University Angst? Don’t Hate. Participate.

I’ve done some writing in the past about post-secondary education as an institution, and some of its many problems. I’m reminded again and again of these inherent flaws when students step into my office having recently made a major realization:

University doesn’t prepare you for the “real world.”

There’s a certain mythology that every budding university student (myself included) clings to when they start their journey toward a university degree. Like a small child’s belief in Santa Claus, we feed students the notion that there’s some kind of magical power at work in universities that will transform them into adults, ready to step into a career and move on with life. The first couple of years go by, and the magic starts to fade as doubt creeps in. “This isn’t what I thought it would be like, but maybe things will be different in my senior years,” they think hopefully. Even though they’re pretty sure by that point that they’ve been fed a lie, it’s still more comfortable for the time being to deny the reality that there is no Santa.

And then, around the fourth year, there’s suddenly nothing left to cling to. The road has been travelled, and many students feel as if they’re no more prepared for “a career” than they were when they started their degree. Instead of a job waiting for them after graduation, there’s only confusion, uncertainty and a competitive labour market.

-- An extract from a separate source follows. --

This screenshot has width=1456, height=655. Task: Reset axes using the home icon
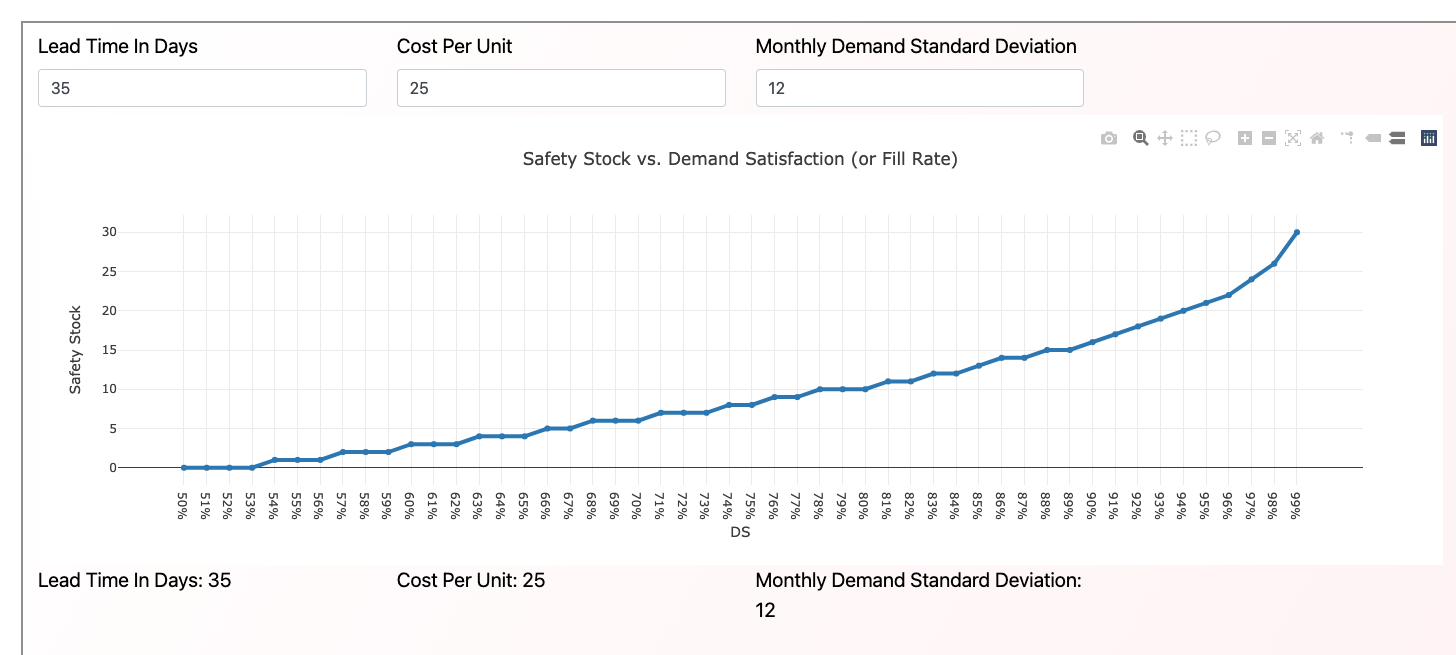coord(1316,138)
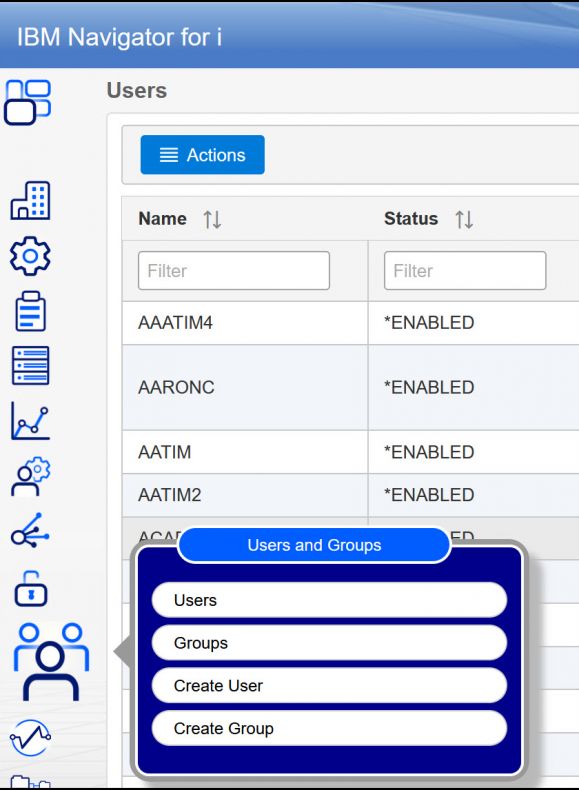Click the padlock security icon
The image size is (579, 790).
31,588
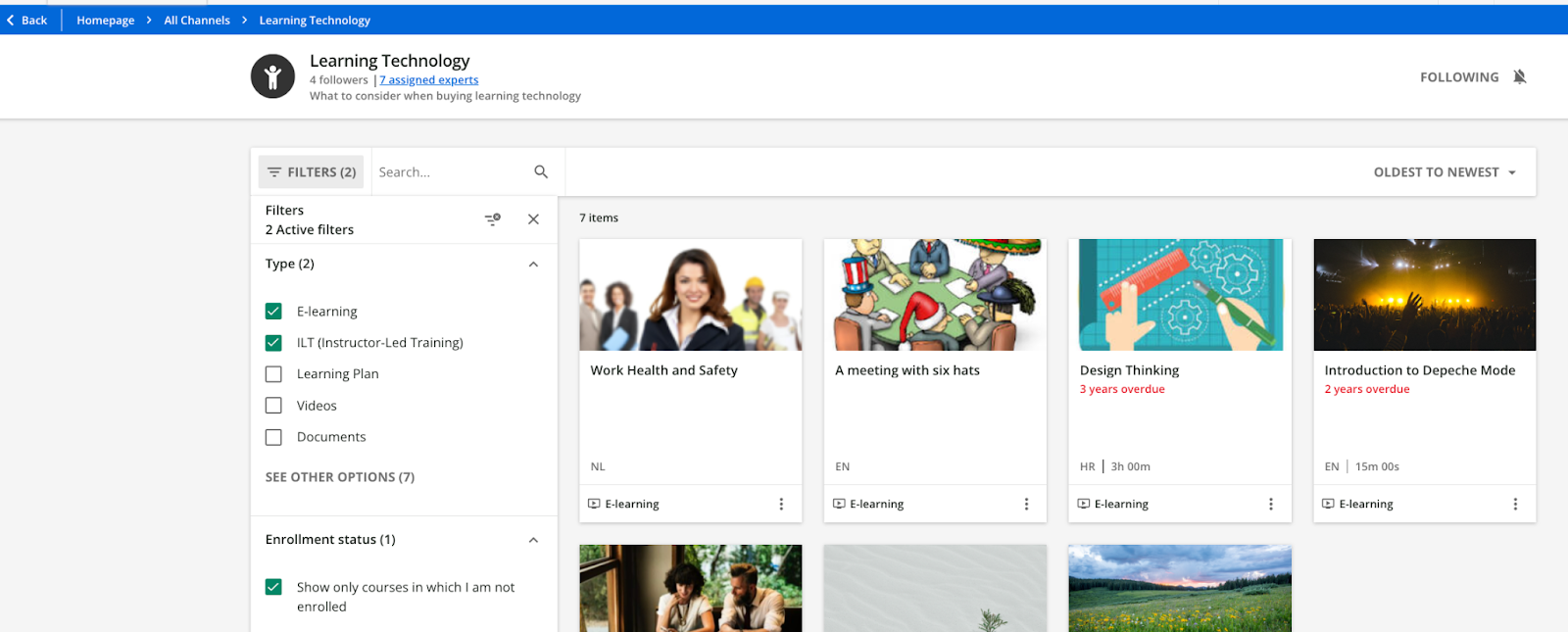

But unlike the child who’s just realized that Santa isn’t real, I’ve found that students rarely respond with anger or feelings of loss. The more common reaction are feelings of being lost, directionless, and somehow at fault for it all—perhaps for falling for society’s trick. Others simply become cynical and rationalize the time, effort and money they put into the last 4 or 5 years by claiming they just wanted the parchment, the credential. It was all a stepping stone.

I look back now at what I thought university would be like as I was graduating from high school, and I laugh to myself. What a rube!

Pretty pessimistic post so far, I know. But I’m an optimist, so hold on: the good part is coming.

I’m not sure when I stopped believing in Santa, and I’m not sure exactly when I realized that a university degree wasn’t going to win me the keys to the proverbial executive washroom. But they were both fundamental steps to take in my life development at the time.

It may not be as magical, but people still give and receive presents without the help of Kris Kringle and his flying fauna. Children begin to realize that there’s actually some work involved in getting the gifts under the tree, and as they start putting them there themselves, they get to experience not only the joy of receiving, but the much more rewarding experience of giving. Their conceptualization of the whole holiday shifts from that of being a passive recipient into being an active participant.

In the same way, students must make the shift from being recipients of post-secondary education to being active participants in it. No one is entitled to a university degree. I think the holiday metaphor is apt in this case because we are currently seeing a consumer mindset being applied to the education system—if you pay for a good or service in a consumer system, you are fully entitled to that good or service. Not so in school—there, you pay for the chance to participate in a dynamic, thriving environment that offers you the opportunity to succeed. And for most students, there’s no dollar figure that ensures good grades, or career preparedness for that matter.

So, university doesn’t prepare you for the real world. What does it do? Well, I suppose that depends on how much you’re willing to put into it. Whatever you do, don’t just sit back and be content to only focus on your studies, thinking that they will somehow carry you beyond university. I haven’t seen too many job postings that ask for a minimum GPA or require you to submit a transcript. I know it sounds cliché, but get involved. Find some clubs, join some societies, volunteer, do a co-op work term, develop relationships with people—peers, professors, TAs, student services staff—anyone that can be a useful part of your network come job hunting time. Learn from others’ regrets.

Don’t hate. Participate.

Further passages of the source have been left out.